··· Data under study
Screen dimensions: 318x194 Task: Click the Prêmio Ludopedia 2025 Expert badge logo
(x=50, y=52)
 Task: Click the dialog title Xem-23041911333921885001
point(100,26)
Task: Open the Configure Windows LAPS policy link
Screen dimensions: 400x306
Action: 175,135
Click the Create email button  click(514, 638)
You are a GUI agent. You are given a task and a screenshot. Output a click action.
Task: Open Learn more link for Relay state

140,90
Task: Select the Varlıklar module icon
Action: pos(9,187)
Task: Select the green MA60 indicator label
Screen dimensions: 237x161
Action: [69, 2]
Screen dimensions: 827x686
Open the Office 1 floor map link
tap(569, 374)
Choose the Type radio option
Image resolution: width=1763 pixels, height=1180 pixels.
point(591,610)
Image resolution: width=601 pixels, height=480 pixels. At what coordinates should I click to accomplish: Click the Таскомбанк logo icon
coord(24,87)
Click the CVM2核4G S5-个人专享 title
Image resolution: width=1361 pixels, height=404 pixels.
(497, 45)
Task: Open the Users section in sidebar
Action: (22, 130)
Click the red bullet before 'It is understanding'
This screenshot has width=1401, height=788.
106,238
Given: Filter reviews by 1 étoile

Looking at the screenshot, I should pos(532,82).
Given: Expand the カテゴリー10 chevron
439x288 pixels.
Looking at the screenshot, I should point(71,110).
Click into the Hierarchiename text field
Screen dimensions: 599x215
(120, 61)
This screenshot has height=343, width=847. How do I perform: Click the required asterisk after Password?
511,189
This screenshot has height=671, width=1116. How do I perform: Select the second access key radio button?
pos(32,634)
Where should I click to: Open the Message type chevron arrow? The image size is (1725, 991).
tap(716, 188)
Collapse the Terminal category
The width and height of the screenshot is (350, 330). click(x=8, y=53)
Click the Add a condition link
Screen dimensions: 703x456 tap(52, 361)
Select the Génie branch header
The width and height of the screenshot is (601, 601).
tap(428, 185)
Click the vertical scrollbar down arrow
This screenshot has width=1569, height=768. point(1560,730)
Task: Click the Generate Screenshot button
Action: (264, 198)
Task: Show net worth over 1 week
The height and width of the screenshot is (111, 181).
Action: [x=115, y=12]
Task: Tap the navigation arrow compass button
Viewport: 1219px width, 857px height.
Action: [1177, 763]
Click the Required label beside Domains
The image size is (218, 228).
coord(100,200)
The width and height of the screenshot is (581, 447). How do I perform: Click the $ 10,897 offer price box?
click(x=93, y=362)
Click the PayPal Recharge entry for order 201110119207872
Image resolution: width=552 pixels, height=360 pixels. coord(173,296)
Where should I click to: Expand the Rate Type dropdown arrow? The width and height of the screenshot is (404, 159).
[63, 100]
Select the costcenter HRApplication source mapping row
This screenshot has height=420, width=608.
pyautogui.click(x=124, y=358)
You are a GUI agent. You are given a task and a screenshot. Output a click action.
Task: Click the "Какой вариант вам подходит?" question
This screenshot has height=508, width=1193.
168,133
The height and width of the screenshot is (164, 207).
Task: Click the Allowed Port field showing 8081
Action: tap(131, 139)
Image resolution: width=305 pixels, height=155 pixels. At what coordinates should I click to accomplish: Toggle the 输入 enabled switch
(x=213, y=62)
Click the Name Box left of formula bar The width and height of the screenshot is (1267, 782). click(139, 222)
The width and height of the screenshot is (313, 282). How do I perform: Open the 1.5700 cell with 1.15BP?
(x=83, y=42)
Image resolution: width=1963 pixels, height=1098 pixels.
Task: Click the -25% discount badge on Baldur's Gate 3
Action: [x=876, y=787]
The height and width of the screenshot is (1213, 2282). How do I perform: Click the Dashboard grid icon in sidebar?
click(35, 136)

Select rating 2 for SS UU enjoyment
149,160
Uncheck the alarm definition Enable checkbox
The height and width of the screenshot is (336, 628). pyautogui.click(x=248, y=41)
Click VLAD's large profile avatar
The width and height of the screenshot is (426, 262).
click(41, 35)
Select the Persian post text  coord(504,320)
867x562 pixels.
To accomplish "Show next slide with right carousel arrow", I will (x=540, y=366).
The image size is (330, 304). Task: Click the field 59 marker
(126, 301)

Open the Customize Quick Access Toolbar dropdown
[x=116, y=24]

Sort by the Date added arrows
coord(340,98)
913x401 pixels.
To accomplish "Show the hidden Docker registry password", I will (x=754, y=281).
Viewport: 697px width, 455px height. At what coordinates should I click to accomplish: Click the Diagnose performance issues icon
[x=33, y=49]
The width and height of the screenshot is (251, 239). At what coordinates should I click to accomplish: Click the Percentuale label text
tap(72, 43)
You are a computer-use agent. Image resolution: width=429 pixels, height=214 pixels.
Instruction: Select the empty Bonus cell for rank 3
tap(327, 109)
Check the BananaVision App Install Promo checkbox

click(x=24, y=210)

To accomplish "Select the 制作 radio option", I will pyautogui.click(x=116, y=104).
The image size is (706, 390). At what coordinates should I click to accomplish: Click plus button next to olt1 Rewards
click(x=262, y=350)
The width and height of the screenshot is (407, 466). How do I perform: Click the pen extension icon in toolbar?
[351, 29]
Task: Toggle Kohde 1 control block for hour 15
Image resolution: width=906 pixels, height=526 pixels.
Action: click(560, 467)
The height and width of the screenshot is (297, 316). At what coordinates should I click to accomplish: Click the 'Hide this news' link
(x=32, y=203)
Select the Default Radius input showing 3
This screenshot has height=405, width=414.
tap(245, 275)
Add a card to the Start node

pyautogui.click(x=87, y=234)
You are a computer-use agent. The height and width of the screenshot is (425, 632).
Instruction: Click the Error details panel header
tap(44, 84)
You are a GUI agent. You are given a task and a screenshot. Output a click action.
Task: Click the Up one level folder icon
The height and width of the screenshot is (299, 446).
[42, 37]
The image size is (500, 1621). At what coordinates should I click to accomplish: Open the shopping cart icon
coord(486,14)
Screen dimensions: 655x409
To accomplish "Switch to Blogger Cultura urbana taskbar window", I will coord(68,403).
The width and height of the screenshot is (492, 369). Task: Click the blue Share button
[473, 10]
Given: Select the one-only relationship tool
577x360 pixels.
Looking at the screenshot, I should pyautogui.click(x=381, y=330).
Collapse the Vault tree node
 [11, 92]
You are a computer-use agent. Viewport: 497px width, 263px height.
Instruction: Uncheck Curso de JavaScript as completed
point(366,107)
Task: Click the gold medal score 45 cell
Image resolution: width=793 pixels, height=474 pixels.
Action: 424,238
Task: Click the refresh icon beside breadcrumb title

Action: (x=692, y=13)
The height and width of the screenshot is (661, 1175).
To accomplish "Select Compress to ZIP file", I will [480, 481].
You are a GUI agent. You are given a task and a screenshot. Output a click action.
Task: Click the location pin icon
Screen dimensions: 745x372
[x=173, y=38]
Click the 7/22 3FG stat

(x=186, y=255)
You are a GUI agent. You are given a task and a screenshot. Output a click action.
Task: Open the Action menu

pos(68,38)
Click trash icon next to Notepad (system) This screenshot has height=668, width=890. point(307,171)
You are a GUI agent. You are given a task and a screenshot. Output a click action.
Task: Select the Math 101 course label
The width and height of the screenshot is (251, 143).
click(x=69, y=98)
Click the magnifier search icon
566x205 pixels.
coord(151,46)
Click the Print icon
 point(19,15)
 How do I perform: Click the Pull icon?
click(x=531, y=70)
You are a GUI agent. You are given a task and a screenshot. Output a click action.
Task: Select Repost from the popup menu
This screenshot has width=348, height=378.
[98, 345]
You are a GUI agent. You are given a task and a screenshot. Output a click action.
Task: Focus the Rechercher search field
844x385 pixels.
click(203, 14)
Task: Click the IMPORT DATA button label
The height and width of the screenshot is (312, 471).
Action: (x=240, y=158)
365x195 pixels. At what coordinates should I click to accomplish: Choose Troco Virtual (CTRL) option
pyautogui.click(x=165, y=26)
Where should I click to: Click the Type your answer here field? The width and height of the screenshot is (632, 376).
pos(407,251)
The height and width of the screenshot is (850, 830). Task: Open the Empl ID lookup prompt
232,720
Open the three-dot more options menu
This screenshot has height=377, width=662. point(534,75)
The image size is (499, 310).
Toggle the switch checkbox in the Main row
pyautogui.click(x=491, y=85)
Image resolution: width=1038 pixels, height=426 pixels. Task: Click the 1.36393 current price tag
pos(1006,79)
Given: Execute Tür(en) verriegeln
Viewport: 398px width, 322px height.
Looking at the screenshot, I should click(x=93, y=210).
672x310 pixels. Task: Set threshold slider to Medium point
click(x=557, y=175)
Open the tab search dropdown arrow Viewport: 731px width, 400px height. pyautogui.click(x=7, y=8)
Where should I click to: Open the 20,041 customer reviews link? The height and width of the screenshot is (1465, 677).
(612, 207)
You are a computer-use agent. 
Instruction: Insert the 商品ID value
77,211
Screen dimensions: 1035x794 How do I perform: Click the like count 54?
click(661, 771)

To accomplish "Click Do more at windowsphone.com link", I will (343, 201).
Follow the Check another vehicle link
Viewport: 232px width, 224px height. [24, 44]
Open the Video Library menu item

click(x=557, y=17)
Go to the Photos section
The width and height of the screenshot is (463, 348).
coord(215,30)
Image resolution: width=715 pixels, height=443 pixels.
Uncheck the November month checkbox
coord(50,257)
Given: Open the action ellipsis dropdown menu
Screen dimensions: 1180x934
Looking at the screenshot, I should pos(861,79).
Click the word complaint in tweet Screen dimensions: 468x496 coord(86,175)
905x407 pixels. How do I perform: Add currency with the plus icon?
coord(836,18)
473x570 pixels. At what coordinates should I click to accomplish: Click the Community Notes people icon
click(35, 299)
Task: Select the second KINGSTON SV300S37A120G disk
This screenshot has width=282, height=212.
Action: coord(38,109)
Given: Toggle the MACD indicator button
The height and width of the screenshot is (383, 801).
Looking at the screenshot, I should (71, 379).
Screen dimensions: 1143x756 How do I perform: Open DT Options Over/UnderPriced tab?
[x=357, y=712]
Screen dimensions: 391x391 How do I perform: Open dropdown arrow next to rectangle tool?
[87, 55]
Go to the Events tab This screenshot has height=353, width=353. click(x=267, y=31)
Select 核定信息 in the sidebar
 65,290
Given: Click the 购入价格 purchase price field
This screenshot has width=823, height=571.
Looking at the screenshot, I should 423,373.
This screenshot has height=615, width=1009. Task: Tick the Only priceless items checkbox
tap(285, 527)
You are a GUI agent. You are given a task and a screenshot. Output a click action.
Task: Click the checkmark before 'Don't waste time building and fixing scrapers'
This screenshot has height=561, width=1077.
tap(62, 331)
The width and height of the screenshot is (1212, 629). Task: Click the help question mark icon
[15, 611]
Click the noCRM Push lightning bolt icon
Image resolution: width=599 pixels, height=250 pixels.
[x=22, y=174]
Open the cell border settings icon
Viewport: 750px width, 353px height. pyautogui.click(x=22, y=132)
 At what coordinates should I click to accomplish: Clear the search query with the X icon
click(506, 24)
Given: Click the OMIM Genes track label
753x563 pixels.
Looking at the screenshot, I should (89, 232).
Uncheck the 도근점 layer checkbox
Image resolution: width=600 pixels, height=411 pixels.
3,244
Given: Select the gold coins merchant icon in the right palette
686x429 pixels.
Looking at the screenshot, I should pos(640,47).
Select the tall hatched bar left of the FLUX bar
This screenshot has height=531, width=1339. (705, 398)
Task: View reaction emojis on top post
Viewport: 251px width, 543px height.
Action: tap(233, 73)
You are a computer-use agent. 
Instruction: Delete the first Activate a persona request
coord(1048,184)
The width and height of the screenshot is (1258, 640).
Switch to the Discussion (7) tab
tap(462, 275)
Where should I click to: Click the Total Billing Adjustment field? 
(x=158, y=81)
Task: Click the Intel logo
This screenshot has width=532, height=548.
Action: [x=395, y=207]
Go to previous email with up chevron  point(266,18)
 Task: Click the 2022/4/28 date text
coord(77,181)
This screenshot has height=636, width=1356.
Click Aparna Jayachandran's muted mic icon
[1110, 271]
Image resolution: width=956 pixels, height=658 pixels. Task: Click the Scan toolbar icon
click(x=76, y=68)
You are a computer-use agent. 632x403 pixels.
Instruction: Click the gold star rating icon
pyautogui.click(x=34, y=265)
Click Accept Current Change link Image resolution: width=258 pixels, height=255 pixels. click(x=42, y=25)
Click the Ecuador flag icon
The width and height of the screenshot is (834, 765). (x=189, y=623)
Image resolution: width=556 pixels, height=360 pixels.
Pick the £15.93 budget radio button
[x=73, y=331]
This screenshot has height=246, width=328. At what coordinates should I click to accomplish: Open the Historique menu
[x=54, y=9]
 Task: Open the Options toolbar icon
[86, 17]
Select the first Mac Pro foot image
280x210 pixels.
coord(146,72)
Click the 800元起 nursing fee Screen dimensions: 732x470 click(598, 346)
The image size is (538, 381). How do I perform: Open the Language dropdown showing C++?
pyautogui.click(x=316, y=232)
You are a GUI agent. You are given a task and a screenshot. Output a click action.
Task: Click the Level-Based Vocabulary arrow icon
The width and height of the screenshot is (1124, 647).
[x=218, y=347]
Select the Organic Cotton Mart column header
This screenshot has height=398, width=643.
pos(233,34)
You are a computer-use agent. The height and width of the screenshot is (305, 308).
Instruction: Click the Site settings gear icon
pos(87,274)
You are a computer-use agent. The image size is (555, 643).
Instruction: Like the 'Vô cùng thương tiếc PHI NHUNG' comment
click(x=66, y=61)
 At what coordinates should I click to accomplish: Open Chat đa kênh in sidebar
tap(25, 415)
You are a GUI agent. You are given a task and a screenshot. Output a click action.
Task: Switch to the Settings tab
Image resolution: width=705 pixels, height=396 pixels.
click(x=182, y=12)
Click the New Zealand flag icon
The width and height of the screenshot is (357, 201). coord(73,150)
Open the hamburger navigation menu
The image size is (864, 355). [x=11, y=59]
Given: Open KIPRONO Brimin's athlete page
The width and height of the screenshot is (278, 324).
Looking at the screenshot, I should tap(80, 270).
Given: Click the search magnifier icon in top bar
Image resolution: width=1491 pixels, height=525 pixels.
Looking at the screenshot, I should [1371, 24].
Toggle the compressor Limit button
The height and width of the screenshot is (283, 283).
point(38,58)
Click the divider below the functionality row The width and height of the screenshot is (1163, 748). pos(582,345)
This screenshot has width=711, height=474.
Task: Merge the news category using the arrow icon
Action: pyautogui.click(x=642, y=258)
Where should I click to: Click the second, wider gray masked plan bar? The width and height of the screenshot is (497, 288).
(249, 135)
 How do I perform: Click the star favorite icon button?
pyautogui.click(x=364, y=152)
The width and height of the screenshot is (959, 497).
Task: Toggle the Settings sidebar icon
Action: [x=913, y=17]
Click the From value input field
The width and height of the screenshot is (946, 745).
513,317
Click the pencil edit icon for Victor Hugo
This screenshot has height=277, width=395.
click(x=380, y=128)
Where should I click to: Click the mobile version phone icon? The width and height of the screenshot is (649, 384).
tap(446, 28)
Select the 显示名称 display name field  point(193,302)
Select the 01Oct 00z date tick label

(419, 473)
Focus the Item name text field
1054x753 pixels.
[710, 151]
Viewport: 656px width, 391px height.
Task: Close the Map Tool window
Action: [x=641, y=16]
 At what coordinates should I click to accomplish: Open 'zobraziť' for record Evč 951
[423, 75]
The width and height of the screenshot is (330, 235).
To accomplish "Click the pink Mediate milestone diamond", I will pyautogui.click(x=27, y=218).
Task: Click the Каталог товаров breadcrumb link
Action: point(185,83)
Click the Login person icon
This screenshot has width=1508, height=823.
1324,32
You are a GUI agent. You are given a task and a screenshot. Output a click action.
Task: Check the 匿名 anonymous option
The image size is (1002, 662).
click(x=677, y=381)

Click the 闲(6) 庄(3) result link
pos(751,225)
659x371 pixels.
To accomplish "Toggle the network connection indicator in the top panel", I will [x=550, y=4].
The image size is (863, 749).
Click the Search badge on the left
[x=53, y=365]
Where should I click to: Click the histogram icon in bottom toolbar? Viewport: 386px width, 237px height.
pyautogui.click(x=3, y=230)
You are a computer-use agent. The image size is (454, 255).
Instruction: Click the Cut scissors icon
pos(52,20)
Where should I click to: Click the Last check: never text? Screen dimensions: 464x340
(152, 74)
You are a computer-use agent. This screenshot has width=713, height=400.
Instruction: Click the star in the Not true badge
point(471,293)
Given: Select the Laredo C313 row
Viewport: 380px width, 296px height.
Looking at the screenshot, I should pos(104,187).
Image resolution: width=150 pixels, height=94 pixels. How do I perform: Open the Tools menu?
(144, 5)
······
- _Exercise prompt_
Copy every line of the data that holds the string "right".

- _Reply_
To accomplish "Show next slide with right carousel arrow", I will (x=540, y=366).
Given: Select the gold coins merchant icon in the right palette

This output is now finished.